The PZL M-15 Belphegor was a metal twin-boom sesquiplane. It was intended to be routinely operated by a single pilot, but also had provisions for two additional crew to serve as technicians when deemed necessary. Portions of the lower wings and the chemicals tanks were composed of a laminate to avoid corrosion. The upper and lower wings were connected with two thick columns which housed the chemical tanks. It was outfitted with a fixed tricycle landing gear arrangement. The M-15 was a relatively heavy aircraft, and has been described as being the heaviest biplane ever to be produced.

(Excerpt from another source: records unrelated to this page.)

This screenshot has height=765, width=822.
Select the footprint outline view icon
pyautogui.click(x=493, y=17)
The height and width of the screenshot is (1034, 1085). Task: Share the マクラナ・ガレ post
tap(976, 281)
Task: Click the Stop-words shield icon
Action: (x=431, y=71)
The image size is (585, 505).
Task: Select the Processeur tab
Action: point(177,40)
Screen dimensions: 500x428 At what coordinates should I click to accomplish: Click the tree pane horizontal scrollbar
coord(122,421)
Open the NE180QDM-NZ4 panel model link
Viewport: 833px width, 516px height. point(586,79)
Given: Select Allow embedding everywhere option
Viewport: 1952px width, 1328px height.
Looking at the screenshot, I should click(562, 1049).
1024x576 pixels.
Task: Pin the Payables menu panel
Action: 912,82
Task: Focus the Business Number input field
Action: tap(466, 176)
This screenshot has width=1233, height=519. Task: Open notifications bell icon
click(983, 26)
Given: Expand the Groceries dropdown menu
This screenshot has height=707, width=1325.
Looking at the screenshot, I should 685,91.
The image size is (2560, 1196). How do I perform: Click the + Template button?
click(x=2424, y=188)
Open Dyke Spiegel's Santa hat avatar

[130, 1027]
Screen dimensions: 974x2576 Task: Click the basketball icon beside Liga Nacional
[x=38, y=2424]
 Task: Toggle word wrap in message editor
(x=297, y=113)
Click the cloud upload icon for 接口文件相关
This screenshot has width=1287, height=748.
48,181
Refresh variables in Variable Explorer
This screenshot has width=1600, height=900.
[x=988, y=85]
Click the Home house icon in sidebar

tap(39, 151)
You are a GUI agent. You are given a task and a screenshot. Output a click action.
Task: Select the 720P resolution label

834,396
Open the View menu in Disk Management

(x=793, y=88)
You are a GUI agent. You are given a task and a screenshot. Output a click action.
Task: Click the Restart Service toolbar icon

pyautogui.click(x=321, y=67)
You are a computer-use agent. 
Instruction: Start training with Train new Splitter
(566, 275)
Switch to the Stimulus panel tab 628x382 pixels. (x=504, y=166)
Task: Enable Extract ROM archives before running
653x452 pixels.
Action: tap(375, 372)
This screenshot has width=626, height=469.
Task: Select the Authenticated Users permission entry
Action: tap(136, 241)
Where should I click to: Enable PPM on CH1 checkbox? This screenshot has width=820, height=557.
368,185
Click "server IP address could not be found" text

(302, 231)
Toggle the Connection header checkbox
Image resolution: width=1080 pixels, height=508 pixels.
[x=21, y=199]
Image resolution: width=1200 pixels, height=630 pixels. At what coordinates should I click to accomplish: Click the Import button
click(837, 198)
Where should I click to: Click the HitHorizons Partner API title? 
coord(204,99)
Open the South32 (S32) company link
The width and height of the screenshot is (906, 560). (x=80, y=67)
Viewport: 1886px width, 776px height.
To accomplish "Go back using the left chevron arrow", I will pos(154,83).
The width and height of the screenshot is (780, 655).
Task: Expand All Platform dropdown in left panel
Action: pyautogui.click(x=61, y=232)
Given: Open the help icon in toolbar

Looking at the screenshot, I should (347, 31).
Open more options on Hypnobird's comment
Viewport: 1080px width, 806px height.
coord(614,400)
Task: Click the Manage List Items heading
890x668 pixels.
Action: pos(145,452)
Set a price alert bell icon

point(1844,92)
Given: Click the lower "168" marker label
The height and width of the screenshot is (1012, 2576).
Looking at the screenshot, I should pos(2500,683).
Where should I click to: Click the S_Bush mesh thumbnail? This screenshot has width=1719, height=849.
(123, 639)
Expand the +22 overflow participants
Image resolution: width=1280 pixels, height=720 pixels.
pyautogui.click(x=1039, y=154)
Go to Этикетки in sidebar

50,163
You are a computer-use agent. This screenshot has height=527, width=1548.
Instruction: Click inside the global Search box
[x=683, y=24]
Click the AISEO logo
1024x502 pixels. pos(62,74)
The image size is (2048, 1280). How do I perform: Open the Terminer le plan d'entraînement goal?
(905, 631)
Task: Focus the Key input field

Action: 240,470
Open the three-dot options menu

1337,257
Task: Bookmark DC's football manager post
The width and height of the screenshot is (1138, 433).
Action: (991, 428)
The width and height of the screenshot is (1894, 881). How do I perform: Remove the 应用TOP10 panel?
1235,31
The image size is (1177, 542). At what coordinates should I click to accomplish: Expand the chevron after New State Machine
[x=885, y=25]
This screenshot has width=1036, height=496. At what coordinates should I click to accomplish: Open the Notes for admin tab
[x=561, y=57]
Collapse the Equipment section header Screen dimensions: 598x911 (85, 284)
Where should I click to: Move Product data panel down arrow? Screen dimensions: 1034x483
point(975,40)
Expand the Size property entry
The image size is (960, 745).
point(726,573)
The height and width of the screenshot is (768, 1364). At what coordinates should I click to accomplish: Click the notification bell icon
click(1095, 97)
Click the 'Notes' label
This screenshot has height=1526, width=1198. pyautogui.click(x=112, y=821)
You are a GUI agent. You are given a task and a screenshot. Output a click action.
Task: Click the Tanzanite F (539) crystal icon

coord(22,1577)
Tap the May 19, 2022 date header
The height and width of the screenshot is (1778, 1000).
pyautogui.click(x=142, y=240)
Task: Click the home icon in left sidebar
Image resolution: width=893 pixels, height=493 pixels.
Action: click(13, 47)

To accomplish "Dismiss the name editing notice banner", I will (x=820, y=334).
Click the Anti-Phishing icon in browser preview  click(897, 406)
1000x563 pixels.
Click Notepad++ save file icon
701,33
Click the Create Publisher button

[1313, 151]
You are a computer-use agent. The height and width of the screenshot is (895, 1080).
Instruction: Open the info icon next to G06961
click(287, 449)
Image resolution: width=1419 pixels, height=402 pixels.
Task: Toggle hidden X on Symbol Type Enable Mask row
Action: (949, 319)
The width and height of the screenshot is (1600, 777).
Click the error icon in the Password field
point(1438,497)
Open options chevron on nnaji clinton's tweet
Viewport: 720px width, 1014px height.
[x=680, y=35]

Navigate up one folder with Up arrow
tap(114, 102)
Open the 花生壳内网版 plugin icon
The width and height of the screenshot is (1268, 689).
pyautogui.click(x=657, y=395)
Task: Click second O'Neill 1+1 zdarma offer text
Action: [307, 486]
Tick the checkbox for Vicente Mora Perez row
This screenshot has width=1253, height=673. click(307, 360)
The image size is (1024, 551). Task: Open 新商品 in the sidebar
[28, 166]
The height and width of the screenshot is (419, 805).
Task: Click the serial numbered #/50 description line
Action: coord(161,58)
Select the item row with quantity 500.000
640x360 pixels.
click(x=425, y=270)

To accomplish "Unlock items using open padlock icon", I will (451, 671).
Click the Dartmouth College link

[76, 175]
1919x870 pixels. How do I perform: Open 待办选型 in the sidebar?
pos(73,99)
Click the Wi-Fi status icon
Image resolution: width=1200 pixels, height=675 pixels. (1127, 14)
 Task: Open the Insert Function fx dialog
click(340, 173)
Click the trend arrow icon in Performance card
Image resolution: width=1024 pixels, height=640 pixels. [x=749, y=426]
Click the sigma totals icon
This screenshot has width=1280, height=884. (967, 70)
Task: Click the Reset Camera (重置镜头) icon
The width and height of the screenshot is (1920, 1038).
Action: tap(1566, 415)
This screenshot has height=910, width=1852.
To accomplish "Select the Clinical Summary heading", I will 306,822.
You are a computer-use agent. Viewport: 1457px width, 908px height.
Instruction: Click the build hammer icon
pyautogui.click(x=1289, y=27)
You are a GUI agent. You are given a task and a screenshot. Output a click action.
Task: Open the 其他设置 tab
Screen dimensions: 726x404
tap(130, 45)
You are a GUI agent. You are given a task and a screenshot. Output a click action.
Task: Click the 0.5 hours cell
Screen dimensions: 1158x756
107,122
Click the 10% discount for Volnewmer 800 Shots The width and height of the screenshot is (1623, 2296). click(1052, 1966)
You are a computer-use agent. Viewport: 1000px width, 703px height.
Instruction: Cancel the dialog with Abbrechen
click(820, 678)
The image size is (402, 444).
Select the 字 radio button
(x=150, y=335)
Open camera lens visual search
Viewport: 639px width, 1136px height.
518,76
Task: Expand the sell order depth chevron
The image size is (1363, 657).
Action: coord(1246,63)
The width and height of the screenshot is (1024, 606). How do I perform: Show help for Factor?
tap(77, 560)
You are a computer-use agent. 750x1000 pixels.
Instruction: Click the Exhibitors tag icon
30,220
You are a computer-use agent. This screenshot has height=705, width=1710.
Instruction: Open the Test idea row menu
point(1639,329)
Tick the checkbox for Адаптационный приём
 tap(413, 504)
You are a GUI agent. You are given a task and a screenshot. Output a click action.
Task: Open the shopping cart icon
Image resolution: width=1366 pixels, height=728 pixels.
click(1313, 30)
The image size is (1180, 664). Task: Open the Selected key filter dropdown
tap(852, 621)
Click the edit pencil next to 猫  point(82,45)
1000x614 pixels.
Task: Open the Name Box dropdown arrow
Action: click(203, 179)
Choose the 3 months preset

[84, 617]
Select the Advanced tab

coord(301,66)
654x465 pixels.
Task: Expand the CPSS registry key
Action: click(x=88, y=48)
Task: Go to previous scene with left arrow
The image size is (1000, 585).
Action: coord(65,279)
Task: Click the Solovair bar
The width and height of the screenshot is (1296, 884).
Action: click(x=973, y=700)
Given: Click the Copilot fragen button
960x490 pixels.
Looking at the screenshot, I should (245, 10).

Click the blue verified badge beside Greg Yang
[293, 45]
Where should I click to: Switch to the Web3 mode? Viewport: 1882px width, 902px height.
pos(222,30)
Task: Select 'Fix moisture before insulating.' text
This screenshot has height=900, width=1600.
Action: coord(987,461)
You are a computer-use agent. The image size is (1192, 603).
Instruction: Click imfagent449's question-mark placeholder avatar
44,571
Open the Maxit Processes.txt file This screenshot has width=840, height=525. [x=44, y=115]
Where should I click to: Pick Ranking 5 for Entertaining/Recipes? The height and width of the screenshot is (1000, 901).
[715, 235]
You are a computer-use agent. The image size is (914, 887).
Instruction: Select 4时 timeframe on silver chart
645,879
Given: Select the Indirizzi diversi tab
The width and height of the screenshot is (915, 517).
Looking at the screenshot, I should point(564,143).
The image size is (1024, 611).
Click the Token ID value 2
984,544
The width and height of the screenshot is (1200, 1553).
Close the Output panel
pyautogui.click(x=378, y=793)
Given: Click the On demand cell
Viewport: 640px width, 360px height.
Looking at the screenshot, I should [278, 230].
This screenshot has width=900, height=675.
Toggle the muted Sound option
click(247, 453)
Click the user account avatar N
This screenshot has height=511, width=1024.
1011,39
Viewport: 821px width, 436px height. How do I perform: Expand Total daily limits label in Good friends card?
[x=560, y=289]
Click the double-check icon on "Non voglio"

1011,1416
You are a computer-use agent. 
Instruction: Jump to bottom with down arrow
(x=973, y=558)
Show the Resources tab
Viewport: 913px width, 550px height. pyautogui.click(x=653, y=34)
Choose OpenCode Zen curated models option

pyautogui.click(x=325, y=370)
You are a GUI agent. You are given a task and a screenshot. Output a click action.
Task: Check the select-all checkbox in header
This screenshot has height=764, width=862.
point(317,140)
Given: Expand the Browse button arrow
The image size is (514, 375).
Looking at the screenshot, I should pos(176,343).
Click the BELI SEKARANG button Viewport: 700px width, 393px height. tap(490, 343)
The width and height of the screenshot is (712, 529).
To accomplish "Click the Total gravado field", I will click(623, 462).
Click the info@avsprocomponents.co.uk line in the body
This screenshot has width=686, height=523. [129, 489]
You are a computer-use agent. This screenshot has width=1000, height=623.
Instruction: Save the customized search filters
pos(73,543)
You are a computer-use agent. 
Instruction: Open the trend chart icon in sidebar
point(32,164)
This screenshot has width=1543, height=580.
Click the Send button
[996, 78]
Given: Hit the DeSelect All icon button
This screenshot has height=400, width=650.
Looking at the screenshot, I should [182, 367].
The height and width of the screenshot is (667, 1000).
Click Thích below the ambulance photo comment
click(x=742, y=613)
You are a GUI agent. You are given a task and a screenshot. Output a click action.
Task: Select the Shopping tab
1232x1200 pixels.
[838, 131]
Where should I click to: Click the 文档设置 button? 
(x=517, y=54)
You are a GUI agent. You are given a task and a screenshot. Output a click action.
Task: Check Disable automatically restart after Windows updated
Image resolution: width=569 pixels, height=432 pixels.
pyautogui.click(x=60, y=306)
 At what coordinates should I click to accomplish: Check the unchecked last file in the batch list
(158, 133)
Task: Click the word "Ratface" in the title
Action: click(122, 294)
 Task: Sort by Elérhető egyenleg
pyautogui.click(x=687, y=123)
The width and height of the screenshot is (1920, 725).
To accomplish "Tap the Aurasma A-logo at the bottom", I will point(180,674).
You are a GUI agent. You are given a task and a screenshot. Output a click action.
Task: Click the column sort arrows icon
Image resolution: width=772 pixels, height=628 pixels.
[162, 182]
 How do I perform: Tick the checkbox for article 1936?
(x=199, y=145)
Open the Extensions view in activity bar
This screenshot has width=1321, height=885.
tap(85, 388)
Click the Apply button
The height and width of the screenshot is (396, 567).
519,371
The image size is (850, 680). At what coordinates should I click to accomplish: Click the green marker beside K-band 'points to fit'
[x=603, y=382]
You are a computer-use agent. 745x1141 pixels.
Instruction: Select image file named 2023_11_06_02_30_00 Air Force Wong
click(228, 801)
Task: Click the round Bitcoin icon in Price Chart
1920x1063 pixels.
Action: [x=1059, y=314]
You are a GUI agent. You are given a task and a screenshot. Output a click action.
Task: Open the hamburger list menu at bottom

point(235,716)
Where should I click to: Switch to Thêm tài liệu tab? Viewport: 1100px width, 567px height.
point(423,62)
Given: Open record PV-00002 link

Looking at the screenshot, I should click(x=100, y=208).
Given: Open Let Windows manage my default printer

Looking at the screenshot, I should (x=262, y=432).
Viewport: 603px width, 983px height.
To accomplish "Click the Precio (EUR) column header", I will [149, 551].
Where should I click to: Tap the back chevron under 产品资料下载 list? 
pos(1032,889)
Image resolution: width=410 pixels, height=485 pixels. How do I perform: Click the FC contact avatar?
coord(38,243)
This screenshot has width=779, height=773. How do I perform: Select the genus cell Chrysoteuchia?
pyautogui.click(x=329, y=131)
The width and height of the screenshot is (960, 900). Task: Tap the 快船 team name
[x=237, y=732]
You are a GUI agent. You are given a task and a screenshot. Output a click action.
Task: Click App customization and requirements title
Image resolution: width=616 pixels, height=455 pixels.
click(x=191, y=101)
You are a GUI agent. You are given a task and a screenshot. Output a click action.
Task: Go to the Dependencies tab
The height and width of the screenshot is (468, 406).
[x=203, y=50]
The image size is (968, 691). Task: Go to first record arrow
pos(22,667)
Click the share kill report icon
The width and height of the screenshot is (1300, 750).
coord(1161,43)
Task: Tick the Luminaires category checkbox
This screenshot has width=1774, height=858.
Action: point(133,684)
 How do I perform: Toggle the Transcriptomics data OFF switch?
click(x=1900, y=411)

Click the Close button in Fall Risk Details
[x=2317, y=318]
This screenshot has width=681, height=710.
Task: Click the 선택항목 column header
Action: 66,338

For the crop-dusting mission, the M-15 could accommodate a payload of just under three tons of pesticides within two sizable pylons that separated its two wings; chemical dispersal was achieved via compressed air. This storage system was relatively unorthodox, as the conventional An-2 simply stored these in a single tank housed within the fuselage in a space that could be reused for various other cargoes if not fitted. As such, the arrangement adopted upon the M-15 allowed for no such flexibility and severely limited alternative uses for the aircraft. To avoid the engine exhaust interfering with the dispersal system during release, the engine had to be positioned in a relatively elevated location on top of the fuselage; this was also beneficial to minimise the engine's ingestion of debris, which was a particular problem when operating from austere airstrips.